Available "headroom" is also providing financial flexibility: "We've got almost a billion dollars in available facilities. It's a good position to be in. The reason why we are accessing the commercial paper at the moment is because there is a about 2% cheaper than normal bank debt and it's reflected in our much lower net interest cost," Schmidt adds to Mining Weekly Online.
Gold Fields declared an interim dividend of 50c a share, which amounts to half of the dividend payout in terms of dividend policy and is 65% higher than the interim dividend paid in 2009.
Gold Fields net debt has remained consistent in the December quarter at R6,7-billion, with its decrease of cash on hand to R1,8-billion reflecting a consistent net debt.

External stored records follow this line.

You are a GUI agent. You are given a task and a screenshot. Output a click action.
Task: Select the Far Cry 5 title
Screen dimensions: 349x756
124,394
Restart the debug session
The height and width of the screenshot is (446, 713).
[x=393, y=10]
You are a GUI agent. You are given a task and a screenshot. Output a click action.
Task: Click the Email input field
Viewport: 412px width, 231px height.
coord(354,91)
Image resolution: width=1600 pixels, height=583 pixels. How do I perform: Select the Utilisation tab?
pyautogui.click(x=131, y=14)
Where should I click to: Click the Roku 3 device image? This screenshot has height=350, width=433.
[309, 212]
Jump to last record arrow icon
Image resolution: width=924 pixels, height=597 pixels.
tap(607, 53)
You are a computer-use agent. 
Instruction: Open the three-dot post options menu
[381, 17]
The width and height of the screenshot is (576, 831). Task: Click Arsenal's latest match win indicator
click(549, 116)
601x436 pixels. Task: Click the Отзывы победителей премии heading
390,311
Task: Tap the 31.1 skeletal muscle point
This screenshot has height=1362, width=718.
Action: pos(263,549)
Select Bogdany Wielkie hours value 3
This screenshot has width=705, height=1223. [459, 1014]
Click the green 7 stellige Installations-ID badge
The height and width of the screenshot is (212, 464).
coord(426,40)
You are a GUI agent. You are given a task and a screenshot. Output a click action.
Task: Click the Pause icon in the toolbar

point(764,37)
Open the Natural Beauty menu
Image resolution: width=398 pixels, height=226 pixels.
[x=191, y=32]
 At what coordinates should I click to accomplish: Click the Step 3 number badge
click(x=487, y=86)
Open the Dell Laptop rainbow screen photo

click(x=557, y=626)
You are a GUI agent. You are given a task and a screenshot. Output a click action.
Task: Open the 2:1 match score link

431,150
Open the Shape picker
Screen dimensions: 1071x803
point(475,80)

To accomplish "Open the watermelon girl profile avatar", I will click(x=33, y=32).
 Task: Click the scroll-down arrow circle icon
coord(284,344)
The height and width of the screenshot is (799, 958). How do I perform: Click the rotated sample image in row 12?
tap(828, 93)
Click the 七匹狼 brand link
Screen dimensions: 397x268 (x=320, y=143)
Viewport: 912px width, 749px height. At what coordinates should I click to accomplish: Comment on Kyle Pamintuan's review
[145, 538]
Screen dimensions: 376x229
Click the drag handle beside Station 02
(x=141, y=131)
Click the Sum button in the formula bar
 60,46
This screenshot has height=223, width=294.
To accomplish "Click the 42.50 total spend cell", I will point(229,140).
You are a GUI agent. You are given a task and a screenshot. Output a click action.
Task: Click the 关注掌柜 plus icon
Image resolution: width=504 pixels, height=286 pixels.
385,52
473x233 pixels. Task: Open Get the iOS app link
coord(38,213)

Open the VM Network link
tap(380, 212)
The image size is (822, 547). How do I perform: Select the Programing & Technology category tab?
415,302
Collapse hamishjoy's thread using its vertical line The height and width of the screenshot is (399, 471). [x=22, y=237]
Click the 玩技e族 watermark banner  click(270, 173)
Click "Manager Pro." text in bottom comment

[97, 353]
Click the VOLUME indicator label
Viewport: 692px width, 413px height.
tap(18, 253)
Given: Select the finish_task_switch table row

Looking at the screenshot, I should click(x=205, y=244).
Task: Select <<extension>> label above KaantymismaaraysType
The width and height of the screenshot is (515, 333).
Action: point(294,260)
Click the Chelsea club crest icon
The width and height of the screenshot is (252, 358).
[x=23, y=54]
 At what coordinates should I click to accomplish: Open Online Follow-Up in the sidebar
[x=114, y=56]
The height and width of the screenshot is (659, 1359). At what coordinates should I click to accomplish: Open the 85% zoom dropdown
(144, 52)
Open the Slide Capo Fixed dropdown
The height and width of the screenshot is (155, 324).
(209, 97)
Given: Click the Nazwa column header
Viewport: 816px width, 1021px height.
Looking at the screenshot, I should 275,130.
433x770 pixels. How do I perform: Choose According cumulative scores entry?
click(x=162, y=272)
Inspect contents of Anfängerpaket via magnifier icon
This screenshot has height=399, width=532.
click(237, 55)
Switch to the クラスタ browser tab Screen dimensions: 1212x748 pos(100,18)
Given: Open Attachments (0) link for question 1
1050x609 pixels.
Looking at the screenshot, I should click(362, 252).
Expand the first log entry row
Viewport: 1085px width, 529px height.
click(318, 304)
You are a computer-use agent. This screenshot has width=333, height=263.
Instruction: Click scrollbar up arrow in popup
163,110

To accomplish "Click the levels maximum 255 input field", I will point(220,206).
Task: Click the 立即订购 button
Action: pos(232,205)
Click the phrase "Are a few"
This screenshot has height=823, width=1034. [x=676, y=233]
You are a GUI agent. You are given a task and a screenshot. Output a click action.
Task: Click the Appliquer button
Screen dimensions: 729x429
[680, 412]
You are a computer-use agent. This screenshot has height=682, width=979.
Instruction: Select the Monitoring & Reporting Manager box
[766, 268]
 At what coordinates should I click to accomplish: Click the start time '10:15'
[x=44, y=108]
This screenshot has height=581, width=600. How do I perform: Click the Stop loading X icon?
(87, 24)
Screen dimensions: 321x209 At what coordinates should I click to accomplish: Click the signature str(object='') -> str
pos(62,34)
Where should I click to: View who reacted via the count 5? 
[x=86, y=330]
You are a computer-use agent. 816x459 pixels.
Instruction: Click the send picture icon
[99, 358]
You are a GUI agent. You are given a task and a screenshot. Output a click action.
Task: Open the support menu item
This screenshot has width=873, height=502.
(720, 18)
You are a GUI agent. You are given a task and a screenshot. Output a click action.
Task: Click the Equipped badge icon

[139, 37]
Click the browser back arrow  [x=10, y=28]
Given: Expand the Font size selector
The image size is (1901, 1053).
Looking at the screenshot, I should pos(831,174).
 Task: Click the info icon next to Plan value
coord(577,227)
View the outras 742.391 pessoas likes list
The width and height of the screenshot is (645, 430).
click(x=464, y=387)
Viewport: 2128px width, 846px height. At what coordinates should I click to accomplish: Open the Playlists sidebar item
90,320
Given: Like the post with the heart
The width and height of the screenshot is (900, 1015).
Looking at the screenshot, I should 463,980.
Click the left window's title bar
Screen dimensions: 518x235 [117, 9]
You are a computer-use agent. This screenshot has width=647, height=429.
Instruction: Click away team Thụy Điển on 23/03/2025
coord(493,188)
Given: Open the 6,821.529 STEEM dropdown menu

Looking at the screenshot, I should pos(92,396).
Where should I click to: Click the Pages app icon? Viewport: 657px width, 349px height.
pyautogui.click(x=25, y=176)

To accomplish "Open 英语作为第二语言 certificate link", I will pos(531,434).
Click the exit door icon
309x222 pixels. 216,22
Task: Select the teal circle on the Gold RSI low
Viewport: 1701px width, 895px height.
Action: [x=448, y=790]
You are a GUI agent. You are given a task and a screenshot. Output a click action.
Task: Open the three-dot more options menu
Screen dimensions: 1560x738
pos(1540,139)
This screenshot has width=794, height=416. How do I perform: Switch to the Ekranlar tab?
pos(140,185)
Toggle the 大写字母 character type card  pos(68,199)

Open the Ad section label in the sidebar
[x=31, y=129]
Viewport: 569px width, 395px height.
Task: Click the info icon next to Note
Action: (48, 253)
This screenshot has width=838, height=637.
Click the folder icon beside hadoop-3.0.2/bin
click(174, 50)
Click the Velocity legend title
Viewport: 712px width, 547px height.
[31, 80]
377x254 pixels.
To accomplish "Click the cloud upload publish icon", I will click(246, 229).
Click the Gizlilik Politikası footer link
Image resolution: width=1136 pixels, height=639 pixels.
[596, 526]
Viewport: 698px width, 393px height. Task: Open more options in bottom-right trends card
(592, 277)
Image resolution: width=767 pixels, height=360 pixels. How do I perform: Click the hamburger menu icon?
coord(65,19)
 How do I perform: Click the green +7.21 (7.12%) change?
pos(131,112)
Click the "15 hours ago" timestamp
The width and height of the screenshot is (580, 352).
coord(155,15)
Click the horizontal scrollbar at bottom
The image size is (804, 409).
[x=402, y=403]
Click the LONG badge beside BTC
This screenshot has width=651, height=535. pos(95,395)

Gold Fields leverage to the gold price is reflected in its December quarter operational cash flow rising substantially to R2,1-bilion from R1,2-billion in the September quarter.
Capital expenditure in the quarter was up to R2-billion, most of it going on building infrastructure at South Deep in South Africa and Athena at St Ives in Australia.
It repaid R600-million in loans compared to loans received in the previous quarter of R600-million, a net swing of R1,2-billion
Net profit in the December quarter increased R400-million to R1,6-bilion and normalised earnings to more than R1-billion.
Gold Fields attributable production of 900 000 oz was slightly down on its 906 000 oz in the previous quarter.
The rand gold price with the rand strength at R7,49 saw the rand gold price in the December quarter rise to R263 828/kg, increasing the revenue to R8-billion, with operating costs flat at R4,6-billion.
Operating profit increased 25% to R3,5-billion and the operating profit margin rising to 43%.
Notional cash expenditure rose to R216 830/kg owing to an additional R200-million investment in capital expenditure.